Sunday, April 19, 2009

Sun xVM Virtualbox Tips and Gotchas

Using Sun xVM Virtualbox on a Windows XP SP3 host, I have been able to create a virtual machine with Oracle Enterprise Linux 5 as a guest OS.

Some tips around what I experienced:

(1) To share a folder between host and the guest, you need to have the Virtualbox functionality of "Shared Folders" configured. To configure this, please install the Guest Additions for the Guest OS. (The .iso for this is shipped with Virtualbox, and is available as an .iso file under the Virtualbox directory structure on the Host. It is required to mount this .iso directly under Linux). However, Guest Additions RPM would not get installed upfront.

You need to install gcc and kernel-devel RPMs to make this possible on RedHat / Fedora / OEL distributions.

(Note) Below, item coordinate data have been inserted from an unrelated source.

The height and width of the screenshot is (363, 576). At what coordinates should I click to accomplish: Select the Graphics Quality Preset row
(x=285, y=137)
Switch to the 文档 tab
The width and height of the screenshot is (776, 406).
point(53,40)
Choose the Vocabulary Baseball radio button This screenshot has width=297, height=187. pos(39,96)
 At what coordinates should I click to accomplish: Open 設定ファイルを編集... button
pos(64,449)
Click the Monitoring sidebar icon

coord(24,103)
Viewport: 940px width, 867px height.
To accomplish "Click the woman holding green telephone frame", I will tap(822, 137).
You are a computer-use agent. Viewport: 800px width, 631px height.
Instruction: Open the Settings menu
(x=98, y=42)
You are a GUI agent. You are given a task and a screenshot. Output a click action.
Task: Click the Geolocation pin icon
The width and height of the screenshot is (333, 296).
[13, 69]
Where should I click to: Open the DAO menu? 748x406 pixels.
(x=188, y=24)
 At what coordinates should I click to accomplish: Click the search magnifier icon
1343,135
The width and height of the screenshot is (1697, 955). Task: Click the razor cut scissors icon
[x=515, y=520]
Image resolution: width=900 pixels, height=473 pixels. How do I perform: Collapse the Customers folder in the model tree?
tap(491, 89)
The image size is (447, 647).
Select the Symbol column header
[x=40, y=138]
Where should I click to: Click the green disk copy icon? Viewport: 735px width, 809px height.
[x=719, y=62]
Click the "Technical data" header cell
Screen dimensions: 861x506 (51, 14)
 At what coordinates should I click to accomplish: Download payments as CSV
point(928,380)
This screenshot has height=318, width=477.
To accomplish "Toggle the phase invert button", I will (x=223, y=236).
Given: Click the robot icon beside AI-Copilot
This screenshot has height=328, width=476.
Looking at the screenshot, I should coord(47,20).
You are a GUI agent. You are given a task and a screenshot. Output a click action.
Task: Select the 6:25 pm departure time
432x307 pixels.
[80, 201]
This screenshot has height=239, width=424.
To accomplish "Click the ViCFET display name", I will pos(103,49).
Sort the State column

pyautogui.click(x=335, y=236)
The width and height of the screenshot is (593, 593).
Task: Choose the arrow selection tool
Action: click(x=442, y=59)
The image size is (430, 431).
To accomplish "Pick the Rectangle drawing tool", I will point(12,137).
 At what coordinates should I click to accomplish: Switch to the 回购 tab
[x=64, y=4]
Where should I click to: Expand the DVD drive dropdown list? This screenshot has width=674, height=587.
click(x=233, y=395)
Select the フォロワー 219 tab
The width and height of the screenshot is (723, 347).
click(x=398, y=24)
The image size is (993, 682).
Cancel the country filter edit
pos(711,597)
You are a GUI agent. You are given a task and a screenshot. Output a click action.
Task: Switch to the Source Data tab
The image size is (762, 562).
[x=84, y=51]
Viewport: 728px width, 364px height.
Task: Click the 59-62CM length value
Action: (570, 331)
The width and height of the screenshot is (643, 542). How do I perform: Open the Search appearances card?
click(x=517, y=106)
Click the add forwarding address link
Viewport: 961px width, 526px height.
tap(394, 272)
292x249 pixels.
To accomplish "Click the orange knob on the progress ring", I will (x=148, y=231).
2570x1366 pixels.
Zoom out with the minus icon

After the pre-requisite packages have been installed, you need to install the Guest Additions RPM.

Using the Virtualbox GUI, then define a shared folder mapping. (eg. D:\Test to the Host and "Test" on the Guest).

Once shared folder is defined, you can mount the shared folder as follows:

# mount -t vboxsf

eg.
# mount -t vboxsf test /test

vboxsf is a filesystem "type" that is sensed by the guest OS after installation of the Guest Additions. Thereafter, verify by navigating to /test that you're able to browse the contents of the folder.

(2) Making files executable on the shared folder: I have seen that unless mounted explicitly, Virtualbox tends to turn off the "execute" bit for files that are not explicitly identified as "executable" on the host OS. chmod on these files does not fix the issue within Linux. To address this, mount the shared folder as follows:

# mount -t vboxsf -o fmode=777 test /test

More updates to follow.

Wednesday, April 15, 2009

Experiments with Sun xVM Virtualbox

I have been recently trying out using Sun xVM Virtualbox to create a paravirtualized machine on my Windows XP based laptop. The Host OS thus remains Windows XP, while the Guest OS that I've installed is Oracle Enterprise Linux 5 (on a portable USB hard-drive).

My objective of configuring this infrastructure is to try out creating a Linux based virtual machine without disturbing the existing Windows XP system, to be able to try out various other (Oracle) software that can be installed on Unix.